À Brazzaville, le choléra ne relâche pas sa pression. Depuis juillet 2025, le Congo-Brazzaville comptabilise 1024 cas et 100 décès, un bilan lourd qui pousse autorités sanitaires et partenaires internationaux à multiplier les actions de terrain dans les quartiers exposés.
Une matinée de terrain au marché Massa de Talangaï
Le samedi 9 mai 2026, le marché Massa, dans le sixième arrondissement de Talangaï, a accueilli une opération de sensibilisation de routine. Lieu de forte affluence, ce marché concentre les risques de transmission liés à la manipulation des aliments et à la promiscuité.

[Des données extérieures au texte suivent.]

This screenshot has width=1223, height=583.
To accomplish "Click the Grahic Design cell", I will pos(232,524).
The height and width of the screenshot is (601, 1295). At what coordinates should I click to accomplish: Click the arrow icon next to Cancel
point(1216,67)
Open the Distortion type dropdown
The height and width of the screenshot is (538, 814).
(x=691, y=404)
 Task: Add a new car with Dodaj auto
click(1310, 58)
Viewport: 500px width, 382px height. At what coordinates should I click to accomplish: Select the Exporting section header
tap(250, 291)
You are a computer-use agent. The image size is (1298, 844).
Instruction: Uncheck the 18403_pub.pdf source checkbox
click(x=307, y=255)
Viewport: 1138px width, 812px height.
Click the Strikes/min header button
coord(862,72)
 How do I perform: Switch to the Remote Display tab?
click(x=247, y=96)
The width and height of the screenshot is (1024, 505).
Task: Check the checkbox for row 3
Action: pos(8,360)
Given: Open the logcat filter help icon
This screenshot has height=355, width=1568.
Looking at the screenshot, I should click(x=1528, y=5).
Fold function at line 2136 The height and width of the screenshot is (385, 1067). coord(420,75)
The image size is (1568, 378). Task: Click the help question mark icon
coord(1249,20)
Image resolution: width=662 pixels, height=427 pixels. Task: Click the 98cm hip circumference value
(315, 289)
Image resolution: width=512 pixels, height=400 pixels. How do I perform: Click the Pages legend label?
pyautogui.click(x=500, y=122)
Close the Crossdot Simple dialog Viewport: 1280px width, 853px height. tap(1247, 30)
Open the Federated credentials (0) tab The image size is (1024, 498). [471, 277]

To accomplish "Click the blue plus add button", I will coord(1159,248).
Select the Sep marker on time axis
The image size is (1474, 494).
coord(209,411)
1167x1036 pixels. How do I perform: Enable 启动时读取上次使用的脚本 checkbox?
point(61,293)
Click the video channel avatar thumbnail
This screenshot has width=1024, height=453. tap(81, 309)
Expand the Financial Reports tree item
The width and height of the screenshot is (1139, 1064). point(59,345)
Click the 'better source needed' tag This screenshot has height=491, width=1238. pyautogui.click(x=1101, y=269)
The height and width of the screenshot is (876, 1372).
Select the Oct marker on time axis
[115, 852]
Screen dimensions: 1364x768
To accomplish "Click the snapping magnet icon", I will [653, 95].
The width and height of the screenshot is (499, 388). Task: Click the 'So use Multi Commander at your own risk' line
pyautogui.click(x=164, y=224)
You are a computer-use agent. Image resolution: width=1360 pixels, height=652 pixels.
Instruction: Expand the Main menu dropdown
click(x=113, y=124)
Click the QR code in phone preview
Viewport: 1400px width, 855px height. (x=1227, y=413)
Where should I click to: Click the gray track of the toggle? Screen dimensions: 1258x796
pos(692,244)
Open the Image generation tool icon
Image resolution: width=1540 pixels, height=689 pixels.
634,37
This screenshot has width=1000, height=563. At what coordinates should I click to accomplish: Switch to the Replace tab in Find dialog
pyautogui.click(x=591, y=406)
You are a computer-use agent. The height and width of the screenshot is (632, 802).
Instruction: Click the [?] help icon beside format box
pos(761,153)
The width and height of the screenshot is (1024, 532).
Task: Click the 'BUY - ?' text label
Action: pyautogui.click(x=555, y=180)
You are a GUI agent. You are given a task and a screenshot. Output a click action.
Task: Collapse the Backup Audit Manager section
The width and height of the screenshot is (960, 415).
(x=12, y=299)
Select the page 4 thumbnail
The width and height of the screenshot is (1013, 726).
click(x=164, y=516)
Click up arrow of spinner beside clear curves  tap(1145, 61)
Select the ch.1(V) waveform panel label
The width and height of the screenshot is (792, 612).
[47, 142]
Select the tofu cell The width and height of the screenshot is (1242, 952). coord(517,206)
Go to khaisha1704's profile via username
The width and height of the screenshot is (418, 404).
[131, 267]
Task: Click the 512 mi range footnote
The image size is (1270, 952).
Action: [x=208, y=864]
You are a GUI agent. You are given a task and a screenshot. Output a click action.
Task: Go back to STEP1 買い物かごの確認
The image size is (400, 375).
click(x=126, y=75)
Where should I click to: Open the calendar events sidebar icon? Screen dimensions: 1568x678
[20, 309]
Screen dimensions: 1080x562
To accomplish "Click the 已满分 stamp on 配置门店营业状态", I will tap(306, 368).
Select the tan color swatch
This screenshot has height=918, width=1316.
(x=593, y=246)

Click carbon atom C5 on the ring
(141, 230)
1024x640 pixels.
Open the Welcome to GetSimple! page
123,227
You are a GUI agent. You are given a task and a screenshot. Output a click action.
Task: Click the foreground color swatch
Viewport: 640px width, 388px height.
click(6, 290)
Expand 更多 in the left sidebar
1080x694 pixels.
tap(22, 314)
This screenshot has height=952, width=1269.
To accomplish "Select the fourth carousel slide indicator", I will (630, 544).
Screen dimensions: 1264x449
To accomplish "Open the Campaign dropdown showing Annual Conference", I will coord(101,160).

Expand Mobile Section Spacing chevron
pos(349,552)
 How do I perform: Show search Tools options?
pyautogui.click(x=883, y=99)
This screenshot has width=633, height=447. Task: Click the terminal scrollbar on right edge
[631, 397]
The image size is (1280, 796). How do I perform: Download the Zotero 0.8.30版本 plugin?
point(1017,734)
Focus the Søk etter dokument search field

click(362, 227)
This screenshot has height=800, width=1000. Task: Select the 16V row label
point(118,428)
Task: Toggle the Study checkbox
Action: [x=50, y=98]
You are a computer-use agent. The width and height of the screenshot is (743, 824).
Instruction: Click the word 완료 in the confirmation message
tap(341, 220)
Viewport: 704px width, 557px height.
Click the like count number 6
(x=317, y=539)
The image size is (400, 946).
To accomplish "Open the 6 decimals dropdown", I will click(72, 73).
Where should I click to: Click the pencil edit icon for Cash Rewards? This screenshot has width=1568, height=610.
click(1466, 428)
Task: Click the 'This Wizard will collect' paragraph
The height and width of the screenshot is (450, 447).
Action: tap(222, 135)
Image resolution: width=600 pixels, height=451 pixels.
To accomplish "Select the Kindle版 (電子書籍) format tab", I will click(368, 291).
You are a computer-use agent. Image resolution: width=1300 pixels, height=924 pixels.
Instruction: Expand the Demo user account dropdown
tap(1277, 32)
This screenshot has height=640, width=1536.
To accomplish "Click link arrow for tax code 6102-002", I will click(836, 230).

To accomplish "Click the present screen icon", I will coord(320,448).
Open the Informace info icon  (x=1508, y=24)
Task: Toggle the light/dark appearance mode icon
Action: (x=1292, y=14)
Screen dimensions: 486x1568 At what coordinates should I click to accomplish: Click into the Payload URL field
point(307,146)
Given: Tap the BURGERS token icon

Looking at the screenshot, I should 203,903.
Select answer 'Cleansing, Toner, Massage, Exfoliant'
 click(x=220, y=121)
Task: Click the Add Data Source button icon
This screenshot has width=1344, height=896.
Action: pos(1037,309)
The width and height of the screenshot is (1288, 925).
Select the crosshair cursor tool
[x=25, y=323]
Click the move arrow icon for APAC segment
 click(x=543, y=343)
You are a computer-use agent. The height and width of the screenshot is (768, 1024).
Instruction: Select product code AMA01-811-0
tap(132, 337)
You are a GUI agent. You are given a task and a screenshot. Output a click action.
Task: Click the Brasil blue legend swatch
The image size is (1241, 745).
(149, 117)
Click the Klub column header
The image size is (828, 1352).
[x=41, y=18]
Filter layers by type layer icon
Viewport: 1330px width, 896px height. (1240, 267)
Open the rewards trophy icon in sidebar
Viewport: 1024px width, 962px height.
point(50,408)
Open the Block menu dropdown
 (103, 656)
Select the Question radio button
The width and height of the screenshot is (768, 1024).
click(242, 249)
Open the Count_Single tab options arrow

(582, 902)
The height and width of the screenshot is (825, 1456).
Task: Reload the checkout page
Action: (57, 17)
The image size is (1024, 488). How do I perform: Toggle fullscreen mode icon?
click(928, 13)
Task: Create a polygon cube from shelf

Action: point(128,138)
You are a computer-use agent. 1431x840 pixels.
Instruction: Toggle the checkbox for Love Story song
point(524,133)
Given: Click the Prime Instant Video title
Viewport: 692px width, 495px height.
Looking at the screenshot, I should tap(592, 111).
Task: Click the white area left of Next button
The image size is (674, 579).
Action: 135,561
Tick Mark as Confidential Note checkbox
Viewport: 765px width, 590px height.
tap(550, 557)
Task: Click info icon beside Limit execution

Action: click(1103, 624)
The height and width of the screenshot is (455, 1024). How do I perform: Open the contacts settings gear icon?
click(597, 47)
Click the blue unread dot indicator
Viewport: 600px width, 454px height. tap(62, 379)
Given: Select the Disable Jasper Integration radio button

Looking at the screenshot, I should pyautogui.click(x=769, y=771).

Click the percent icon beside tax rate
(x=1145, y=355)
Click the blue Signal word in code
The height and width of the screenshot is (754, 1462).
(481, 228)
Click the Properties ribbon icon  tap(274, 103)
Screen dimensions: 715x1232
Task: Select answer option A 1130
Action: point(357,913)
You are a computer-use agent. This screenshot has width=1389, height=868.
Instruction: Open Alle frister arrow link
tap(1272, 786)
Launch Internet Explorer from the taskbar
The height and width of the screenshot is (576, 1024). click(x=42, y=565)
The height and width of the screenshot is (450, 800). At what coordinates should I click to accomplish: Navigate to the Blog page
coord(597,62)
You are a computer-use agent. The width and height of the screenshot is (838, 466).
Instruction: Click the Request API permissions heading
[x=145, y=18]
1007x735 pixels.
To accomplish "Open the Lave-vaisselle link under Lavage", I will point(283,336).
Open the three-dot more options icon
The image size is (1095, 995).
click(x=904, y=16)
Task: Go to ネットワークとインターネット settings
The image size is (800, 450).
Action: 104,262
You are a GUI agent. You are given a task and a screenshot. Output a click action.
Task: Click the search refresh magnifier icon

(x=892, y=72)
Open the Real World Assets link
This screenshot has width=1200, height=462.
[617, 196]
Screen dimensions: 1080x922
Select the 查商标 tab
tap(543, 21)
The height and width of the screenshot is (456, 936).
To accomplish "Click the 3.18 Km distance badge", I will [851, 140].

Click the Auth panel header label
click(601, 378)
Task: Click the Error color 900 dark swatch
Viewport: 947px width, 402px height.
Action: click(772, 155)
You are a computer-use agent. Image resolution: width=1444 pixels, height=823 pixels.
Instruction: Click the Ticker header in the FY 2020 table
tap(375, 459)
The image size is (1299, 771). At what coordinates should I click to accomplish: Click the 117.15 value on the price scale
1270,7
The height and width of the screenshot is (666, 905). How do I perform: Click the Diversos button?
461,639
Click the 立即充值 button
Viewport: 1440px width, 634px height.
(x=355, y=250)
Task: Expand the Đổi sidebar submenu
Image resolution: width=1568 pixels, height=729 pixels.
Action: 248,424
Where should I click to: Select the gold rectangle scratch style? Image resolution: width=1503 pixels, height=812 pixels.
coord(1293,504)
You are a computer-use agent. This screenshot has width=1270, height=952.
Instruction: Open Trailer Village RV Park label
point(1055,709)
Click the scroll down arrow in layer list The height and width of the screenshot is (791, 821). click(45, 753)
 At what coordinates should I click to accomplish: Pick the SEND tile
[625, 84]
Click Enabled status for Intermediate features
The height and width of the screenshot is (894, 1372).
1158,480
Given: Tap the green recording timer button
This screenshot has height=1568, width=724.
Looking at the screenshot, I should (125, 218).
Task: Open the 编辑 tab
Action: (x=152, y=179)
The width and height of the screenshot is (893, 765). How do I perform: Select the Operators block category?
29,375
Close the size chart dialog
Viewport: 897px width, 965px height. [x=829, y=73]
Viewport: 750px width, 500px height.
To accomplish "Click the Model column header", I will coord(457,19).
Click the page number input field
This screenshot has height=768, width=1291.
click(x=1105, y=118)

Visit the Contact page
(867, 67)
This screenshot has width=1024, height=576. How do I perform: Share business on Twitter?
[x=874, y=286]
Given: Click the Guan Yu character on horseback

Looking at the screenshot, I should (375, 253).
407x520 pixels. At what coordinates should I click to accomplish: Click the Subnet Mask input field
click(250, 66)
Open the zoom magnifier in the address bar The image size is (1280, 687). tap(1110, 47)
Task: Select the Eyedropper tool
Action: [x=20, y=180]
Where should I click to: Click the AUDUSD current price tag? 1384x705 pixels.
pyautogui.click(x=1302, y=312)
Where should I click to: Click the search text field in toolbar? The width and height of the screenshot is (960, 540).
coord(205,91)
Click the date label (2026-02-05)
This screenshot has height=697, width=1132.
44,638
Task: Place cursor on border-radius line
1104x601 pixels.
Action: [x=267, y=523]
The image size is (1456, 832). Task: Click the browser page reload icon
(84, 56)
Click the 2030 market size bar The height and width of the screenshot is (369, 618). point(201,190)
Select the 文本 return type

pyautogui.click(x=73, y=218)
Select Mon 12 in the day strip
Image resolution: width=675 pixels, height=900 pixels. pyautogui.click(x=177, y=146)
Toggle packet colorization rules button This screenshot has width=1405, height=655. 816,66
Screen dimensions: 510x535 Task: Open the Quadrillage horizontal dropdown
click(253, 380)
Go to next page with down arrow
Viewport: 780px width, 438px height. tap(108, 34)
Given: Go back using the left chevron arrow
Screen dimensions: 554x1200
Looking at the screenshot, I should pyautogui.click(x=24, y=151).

L’initiative était portée par le ministère de la Santé et de la population, avec l’appui technique et financier du bureau-pays de l’Organisation mondiale de la santé. Le Dr Jean-Claude Mobousse, conseiller à la santé du ministre, en assurait la direction.
À ses côtés, le Dr Kandako Youba, responsable des urgences de santé publique à l’OMS-Congo, représentait l’agence onusienne. Ce binôme illustre la coordination entre l’État congolais et ses partenaires face à une épidémie qui s’installe dans la durée.
Kits de lavage et dépliants pour les commerçants
Sur place, des équipes conjointes du ministère, de l’OMS, du CRS, de l’UNICEF et d’autres partenaires ont remis des kits de lavage de mains et des savons aux responsables du comité du marché. Des dépliants ont circulé parmi les usagers.
Ces gestes, simples en apparence, visent un public précis : les commerçants et les acheteurs qui fréquentent quotidiennement les étals. En ciblant un point névralgique de la vie urbaine, les organisateurs cherchent à toucher rapidement un grand nombre de personnes.
Un bilan où la mortalité communautaire inquiète
Présentant la situation épidémiologique, le Dr Jean-Médard Kankou, directeur de l’épidémiologie et de la lutte contre la maladie, n’a pas minimisé la gravité du moment. Ses chiffres dessinent une crise qui dépasse le seul cadre de la capitale.
« À ce jour, nous sommes à 1024 cas, dans les départements touchés. Ces cas sont cumulatifs depuis le début de l’épidémie en juillet 2025 jusqu’à ce jour », a-t-il déclaré. Le responsable a ensuite pointé un constat préoccupant.
« Malheureusement, on déplore 100 décès, et plus de 80 % de ces décès interviennent au niveau de la communauté avant que les populations atteignent le centre de santé », a précisé le Dr Kankou. Autrement dit, l’essentiel des pertes survient hors des structures de soins.
Ce détail change la lecture de l’épidémie. Il suggère que le problème ne réside pas seulement dans la prise en charge médicale, mais aussi dans le délai entre les premiers symptômes et le recours aux soins, souvent trop long dans les communautés concernées.
Quatre départements sous surveillance
La maladie ne se limite pas à Brazzaville. Les départements de Congo-Oubangui, de la Likouala, de la Sangha et des Plateaux figurent parmi les zones touchées. Cette dispersion géographique complique la riposte et étire les moyens disponibles.
Face à cette réalité, le Dr Kankou a exhorté les populations à se rendre dans la formation sanitaire la plus proche dès l’apparition des premiers signes d’alerte. Il a notamment mentionné la diarrhée persistant depuis deux ou trois jours comme signal à ne pas ignorer.
Ce message d’alerte précoce répond directement au constat sur la mortalité communautaire. Agir tôt, c’est réduire le risque de décès évitables, ceux qui surviennent loin d’un centre de santé faute de réaction rapide.
Des gestes simples pour briser la chaîne
Au-delà des chiffres, la matinée a servi à rappeler les bases de la prévention. Les organisateurs ont insisté sur l’importance de couvrir les aliments, de bien les laver et de les protéger des mouches, vecteurs fréquents de contamination sur les marchés.
Le lavage des mains à l’eau et au savon est revenu comme un réflexe central, de même que la cuisson suffisante des aliments. Ces recommandations, peu coûteuses, restent les armes les plus accessibles contre une maladie qui se transmet par l’eau et les aliments souillés.
L’opération de Talangaï s’inscrit dans une série de sensibilisations destinées à informer durablement les habitants. Reste à savoir si ces efforts de proximité suffiront à infléchir une courbe qui, depuis près d’un an, continue de peser sur le pays.